GIVEN ENTRIES:
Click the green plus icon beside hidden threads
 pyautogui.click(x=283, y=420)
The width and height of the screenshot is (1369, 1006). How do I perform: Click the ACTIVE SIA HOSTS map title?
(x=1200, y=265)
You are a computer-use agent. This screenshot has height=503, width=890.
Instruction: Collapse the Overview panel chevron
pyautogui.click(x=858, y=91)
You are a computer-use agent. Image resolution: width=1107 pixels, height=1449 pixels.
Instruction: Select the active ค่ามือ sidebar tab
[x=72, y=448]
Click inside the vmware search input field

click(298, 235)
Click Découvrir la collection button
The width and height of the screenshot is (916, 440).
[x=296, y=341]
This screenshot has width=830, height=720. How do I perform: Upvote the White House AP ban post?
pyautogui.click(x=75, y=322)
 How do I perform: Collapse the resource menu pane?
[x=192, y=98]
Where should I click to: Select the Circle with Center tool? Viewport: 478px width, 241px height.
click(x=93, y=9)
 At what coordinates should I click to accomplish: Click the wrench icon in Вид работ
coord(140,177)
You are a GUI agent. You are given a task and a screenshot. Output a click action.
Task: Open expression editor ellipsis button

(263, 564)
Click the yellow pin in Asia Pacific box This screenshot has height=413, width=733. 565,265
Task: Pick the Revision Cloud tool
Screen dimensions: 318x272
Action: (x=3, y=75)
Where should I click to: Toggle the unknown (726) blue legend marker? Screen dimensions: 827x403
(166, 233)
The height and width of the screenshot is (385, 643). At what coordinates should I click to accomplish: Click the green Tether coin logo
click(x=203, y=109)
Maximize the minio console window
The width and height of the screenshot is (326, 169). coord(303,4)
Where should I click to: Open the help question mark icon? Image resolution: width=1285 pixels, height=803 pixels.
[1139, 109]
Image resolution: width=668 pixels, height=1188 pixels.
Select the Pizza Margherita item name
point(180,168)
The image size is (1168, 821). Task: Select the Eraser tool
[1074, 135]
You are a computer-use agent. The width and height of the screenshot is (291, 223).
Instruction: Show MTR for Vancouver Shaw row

WORK ITEM: Copy out the entire listing exactly.

WORKED SOLUTION:
Click the green plus icon beside hidden threads
 pyautogui.click(x=283, y=420)
The width and height of the screenshot is (1369, 1006). How do I perform: Click the ACTIVE SIA HOSTS map title?
(x=1200, y=265)
You are a computer-use agent. This screenshot has height=503, width=890.
Instruction: Collapse the Overview panel chevron
pyautogui.click(x=858, y=91)
You are a computer-use agent. Image resolution: width=1107 pixels, height=1449 pixels.
Instruction: Select the active ค่ามือ sidebar tab
[x=72, y=448]
Click inside the vmware search input field

click(298, 235)
Click Découvrir la collection button
The width and height of the screenshot is (916, 440).
[x=296, y=341]
This screenshot has width=830, height=720. How do I perform: Upvote the White House AP ban post?
pyautogui.click(x=75, y=322)
 How do I perform: Collapse the resource menu pane?
[x=192, y=98]
Where should I click to: Select the Circle with Center tool? Viewport: 478px width, 241px height.
click(x=93, y=9)
 At what coordinates should I click to accomplish: Click the wrench icon in Вид работ
coord(140,177)
You are a GUI agent. You are given a task and a screenshot. Output a click action.
Task: Open expression editor ellipsis button

(263, 564)
Click the yellow pin in Asia Pacific box This screenshot has height=413, width=733. 565,265
Task: Pick the Revision Cloud tool
Screen dimensions: 318x272
Action: (x=3, y=75)
Where should I click to: Toggle the unknown (726) blue legend marker? Screen dimensions: 827x403
(166, 233)
The height and width of the screenshot is (385, 643). At what coordinates should I click to accomplish: Click the green Tether coin logo
click(x=203, y=109)
Maximize the minio console window
The width and height of the screenshot is (326, 169). coord(303,4)
Where should I click to: Open the help question mark icon? Image resolution: width=1285 pixels, height=803 pixels.
[1139, 109]
Image resolution: width=668 pixels, height=1188 pixels.
Select the Pizza Margherita item name
point(180,168)
The image size is (1168, 821). Task: Select the Eraser tool
[1074, 135]
You are a computer-use agent. The width and height of the screenshot is (291, 223).
Instruction: Show MTR for Vancouver Shaw row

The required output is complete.